● Task to carry out: Render every line of the data exactly as written, and leave out the pictures.

● Data section:
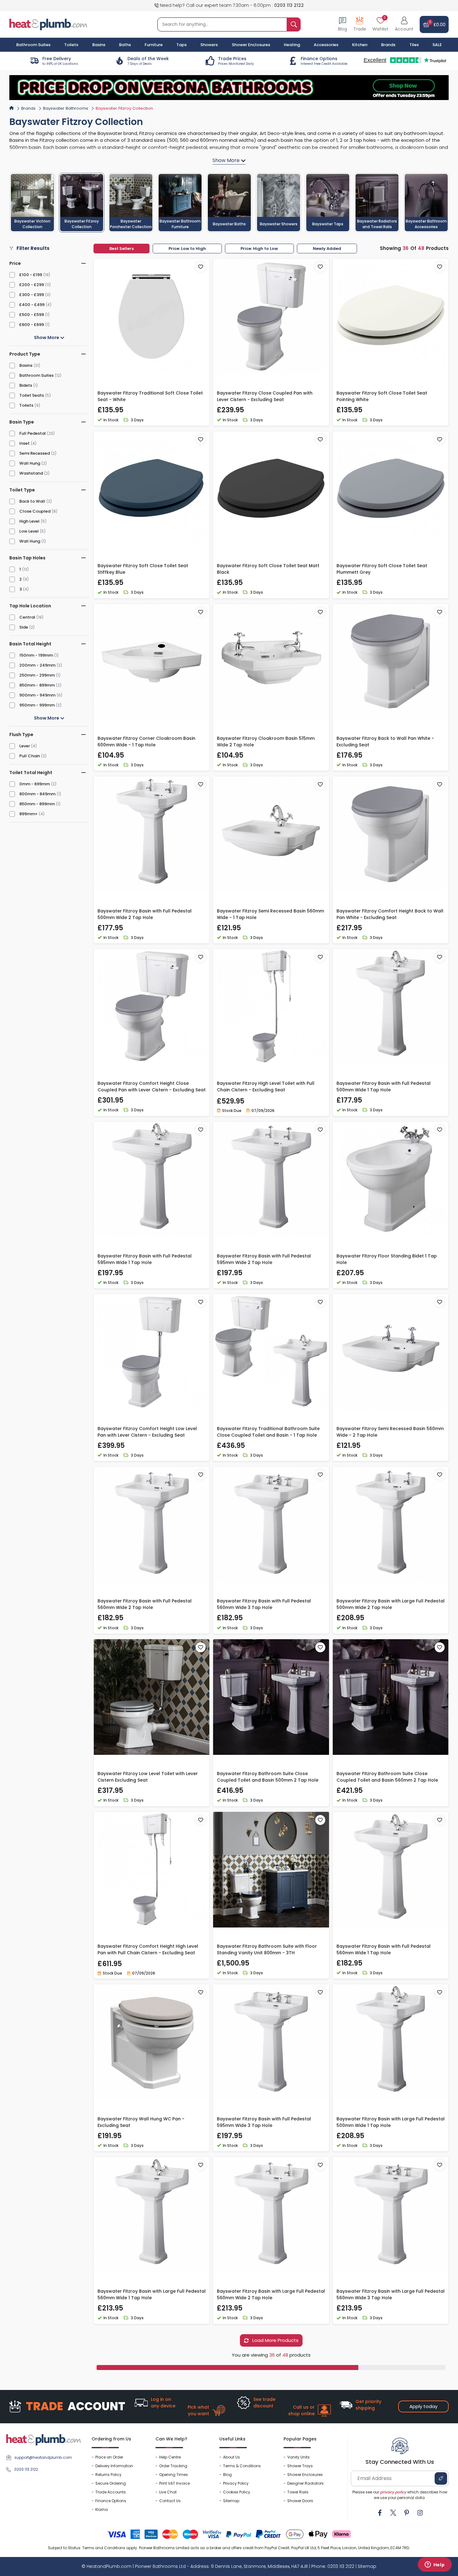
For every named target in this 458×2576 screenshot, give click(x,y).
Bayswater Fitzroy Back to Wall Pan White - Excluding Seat (385, 741)
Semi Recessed (34, 453)
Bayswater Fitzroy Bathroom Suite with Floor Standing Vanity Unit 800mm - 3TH (267, 1949)
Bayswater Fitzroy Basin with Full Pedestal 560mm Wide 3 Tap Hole (264, 1604)
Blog (227, 2474)
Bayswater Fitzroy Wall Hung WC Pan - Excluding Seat (141, 2122)
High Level (29, 521)
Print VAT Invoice (174, 2483)
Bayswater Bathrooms (65, 108)
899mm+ (28, 814)
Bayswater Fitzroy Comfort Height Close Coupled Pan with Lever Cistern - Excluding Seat (152, 1086)
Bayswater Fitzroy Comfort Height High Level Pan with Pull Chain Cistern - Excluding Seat (148, 1949)
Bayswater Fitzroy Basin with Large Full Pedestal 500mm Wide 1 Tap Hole (390, 2122)
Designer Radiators (305, 2483)
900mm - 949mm (37, 695)
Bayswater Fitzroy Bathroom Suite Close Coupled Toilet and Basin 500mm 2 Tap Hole (267, 1776)
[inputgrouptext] (294, 24)
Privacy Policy (236, 2483)
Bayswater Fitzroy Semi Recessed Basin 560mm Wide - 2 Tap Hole (390, 1431)
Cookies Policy (236, 2492)
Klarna (101, 2509)
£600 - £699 (31, 325)
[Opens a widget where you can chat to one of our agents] (434, 2565)
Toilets (26, 405)
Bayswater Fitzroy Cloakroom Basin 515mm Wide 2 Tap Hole (266, 741)
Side (23, 627)
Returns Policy (108, 2474)
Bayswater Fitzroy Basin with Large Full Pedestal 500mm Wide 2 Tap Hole (390, 1604)
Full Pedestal (32, 433)
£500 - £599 (31, 315)
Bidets (25, 385)
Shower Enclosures (305, 2474)
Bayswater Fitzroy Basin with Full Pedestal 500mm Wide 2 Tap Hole (145, 914)
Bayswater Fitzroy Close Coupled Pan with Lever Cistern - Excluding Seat (264, 396)
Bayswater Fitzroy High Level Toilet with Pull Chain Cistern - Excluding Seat (265, 1086)
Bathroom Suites (36, 375)
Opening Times (173, 2474)
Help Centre (170, 2457)
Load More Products (274, 2340)
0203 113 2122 (289, 5)
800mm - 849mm (37, 794)
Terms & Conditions (242, 2465)
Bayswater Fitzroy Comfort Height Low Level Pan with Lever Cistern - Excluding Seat (147, 1431)
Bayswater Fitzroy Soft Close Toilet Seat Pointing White (381, 396)
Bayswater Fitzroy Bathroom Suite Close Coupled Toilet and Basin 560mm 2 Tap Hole (387, 1776)
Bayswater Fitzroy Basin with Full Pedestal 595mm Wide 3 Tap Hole (264, 2122)
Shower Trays (300, 2465)
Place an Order (109, 2457)
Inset (24, 443)
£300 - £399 (31, 295)
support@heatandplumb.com (43, 2457)
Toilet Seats (31, 395)
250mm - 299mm (37, 675)
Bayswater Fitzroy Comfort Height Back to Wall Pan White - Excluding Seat (389, 914)
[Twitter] (393, 2513)
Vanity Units (298, 2457)
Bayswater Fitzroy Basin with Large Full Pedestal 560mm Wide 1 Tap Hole (152, 2294)
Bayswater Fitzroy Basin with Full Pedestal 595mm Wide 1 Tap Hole (145, 1259)
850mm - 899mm (37, 685)
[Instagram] (420, 2513)
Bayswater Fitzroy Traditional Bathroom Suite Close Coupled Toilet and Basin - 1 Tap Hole (268, 1431)
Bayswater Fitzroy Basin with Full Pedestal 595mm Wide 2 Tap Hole (264, 1259)
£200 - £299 (31, 285)
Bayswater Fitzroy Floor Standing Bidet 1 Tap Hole (386, 1259)
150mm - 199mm (36, 655)
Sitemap (231, 2500)
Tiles (414, 45)
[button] (404, 24)
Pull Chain (29, 756)
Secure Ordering (110, 2483)
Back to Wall (32, 501)
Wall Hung (29, 463)
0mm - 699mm (34, 784)
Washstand (31, 473)
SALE (437, 45)
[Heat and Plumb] (48, 24)
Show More (47, 337)
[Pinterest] (407, 2513)
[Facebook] (380, 2513)
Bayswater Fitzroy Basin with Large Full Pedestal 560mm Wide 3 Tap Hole (390, 2294)
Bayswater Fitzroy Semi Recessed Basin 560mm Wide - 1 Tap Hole (270, 914)
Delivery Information (114, 2465)
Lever (24, 746)
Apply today (423, 2406)
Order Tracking (173, 2465)
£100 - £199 (30, 275)
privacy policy (393, 2492)
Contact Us (170, 2500)
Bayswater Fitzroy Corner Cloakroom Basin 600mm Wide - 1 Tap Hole (146, 741)
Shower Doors (300, 2500)
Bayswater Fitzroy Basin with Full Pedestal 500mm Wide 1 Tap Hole (383, 1086)
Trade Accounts (110, 2492)
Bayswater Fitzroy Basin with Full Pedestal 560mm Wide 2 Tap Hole (145, 1604)
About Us (231, 2457)
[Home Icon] (11, 108)
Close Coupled (34, 511)
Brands (388, 45)
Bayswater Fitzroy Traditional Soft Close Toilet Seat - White (150, 396)
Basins (25, 365)
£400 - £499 (32, 305)
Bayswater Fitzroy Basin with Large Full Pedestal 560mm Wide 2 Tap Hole (271, 2294)
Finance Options (110, 2500)
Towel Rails (297, 2492)
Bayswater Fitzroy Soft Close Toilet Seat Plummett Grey (381, 569)
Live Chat (168, 2492)
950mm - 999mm (37, 705)
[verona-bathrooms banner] (229, 87)
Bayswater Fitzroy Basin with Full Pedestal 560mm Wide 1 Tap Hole (383, 1949)
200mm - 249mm (37, 665)
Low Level (29, 531)
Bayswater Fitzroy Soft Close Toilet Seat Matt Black (268, 569)
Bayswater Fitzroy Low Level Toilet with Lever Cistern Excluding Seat (148, 1776)
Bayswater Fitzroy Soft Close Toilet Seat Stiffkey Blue (143, 569)
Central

● Response to the exercise:
For every named target in this 458×2576 screenshot, give click(x,y).
Bayswater Fitzroy Back to Wall Pan White - Excluding Seat (385, 741)
Semi Recessed (34, 453)
Bayswater Fitzroy Bathroom Suite with Floor Standing Vanity Unit 800mm - 3TH (267, 1949)
Bayswater Fitzroy Basin with Full Pedestal 560mm Wide 3 Tap Hole (264, 1604)
Blog (227, 2474)
Bayswater Fitzroy Wall Hung WC Pan - Excluding Seat (141, 2122)
High Level (29, 521)
Print VAT Invoice (174, 2483)
Bayswater Bathrooms (65, 108)
899mm+ (28, 814)
Bayswater Fitzroy Comfort Height Close Coupled Pan with Lever Cistern - Excluding Seat (152, 1086)
Bayswater Fitzroy Comfort Height High Level Pan with Pull Chain Cistern - Excluding Seat (148, 1949)
Bayswater Fitzroy Basin with Large Full Pedestal 500mm Wide 1 Tap Hole (390, 2122)
Designer Radiators (305, 2483)
900mm - 949mm (37, 695)
Bayswater Fitzroy Bathroom Suite Close Coupled Toilet and Basin 500mm 2 Tap Hole (267, 1776)
[inputgrouptext] (294, 24)
Privacy Policy (236, 2483)
Bayswater Fitzroy Semi Recessed Basin 560mm Wide - 2 Tap Hole (390, 1431)
Cookies Policy (236, 2492)
Klarna (101, 2509)
£600 - £699 (31, 325)
[Opens a widget where you can chat to one of our agents] (434, 2565)
Toilets (26, 405)
Bayswater Fitzroy Cloakroom Basin 515mm Wide 2 Tap Hole (266, 741)
Side (23, 627)
Returns Policy (108, 2474)
Bayswater Fitzroy Basin with Large Full Pedestal 500mm Wide 2 Tap Hole (390, 1604)
Full Pedestal (32, 433)
£500 - £599 (31, 315)
Bidets (25, 385)
Shower Enclosures (305, 2474)
Bayswater Fitzroy Basin with Full Pedestal 500mm Wide 2 Tap Hole (145, 914)
Bayswater Fitzroy Close Coupled Pan with Lever Cistern - Excluding Seat (264, 396)
Bayswater Fitzroy High Level Toilet with Pull Chain Cistern - Excluding Seat (265, 1086)
Bathroom Suites (36, 375)
Opening Times (173, 2474)
Help Centre (170, 2457)
Load More Products (274, 2340)
0203 113 2122 (289, 5)
800mm - 849mm (37, 794)
Terms & Conditions (242, 2465)
Bayswater Fitzroy Comfort Height Low Level Pan with Lever Cistern - Excluding Seat (147, 1431)
Bayswater Fitzroy Soft Close Toilet Seat Pointing White (381, 396)
Bayswater Fitzroy Bathroom Suite Close Coupled Toilet and Basin 560mm 2 Tap Hole (387, 1776)
Bayswater Fitzroy Basin with Full Pedestal 595mm Wide 3 Tap Hole (264, 2122)
Shower Trays (300, 2465)
Place an Order (109, 2457)
Inset (24, 443)
£300 - £399 (31, 295)
support@heatandplumb.com (43, 2457)
Toilet Seats (31, 395)
250mm - 299mm (37, 675)
Bayswater Fitzroy Comfort Height Back to Wall Pan White - Excluding Seat (389, 914)
[Twitter] (393, 2513)
Vanity Units (298, 2457)
Bayswater Fitzroy Basin with Large Full Pedestal 560mm Wide 1 Tap Hole (152, 2294)
Bayswater Fitzroy Basin with Full Pedestal 595mm Wide 1 Tap Hole (145, 1259)
850mm - 899mm (37, 685)
[Instagram] (420, 2513)
Bayswater Fitzroy Traditional Bathroom Suite Close Coupled Toilet and Basin - 1 Tap Hole (268, 1431)
Bayswater Fitzroy Basin with Full Pedestal 595mm Wide 2 Tap Hole (264, 1259)
£200 - £299 (31, 285)
Bayswater Fitzroy Floor Standing Bidet 1 Tap Hole (386, 1259)
150mm - 199mm (36, 655)
Sitemap (231, 2500)
Tiles (414, 45)
[button] (404, 24)
Pull Chain (29, 756)
Secure Ordering (110, 2483)
Back to Wall (32, 501)
Wall Hung (29, 463)
0mm - 699mm (34, 784)
Washstand (31, 473)
SALE (437, 45)
[Heat and Plumb] (48, 24)
Show More (47, 337)
[Pinterest] (407, 2513)
[Facebook] (380, 2513)
Bayswater Fitzroy Basin with Large Full Pedestal 560mm Wide 3 Tap Hole (390, 2294)
Bayswater Fitzroy Semi Recessed Basin 560mm Wide - 1 Tap Hole (270, 914)
Delivery Information (114, 2465)
Lever (24, 746)
Apply today (423, 2406)
Order Tracking (173, 2465)
£100 - £199 (30, 275)
privacy policy (393, 2492)
Contact Us (170, 2500)
Bayswater Fitzroy Corner Cloakroom Basin 600mm Wide - 1 Tap Hole (146, 741)
Shower Doors (300, 2500)
Bayswater Fitzroy Basin with Full Pedestal 500mm Wide 1 Tap Hole (383, 1086)
Trade Accounts (110, 2492)
Bayswater Fitzroy Basin with Full Pedestal 560mm Wide 2 Tap Hole (145, 1604)
About Us (231, 2457)
[Home Icon] (11, 108)
Close Coupled (34, 511)
Brands (388, 45)
Bayswater Fitzroy Traditional Soft Close Toilet Seat - White (150, 396)
Basins (25, 365)
£400 - £499 (32, 305)
Bayswater Fitzroy Basin with Large Full Pedestal 560mm Wide 2 Tap Hole (271, 2294)
Finance Options (110, 2500)
Towel Rails (297, 2492)
Bayswater Fitzroy Soft Close Toilet Seat Plummett Grey (381, 569)
Live Chat (168, 2492)
950mm - 999mm (37, 705)
[verona-bathrooms banner] (229, 87)
Bayswater Fitzroy Basin with Full Pedestal 560mm Wide 1 Tap Hole (383, 1949)
200mm - 249mm (37, 665)
Low Level (29, 531)
Bayswater Fitzroy Soft Close Toilet Seat Matt Black (268, 569)
Bayswater Fitzroy Low Level Toilet with Lever Cistern Excluding Seat (148, 1776)
Bayswater Fitzroy Soft Close Toilet Seat Stiffkey Blue (143, 569)
Central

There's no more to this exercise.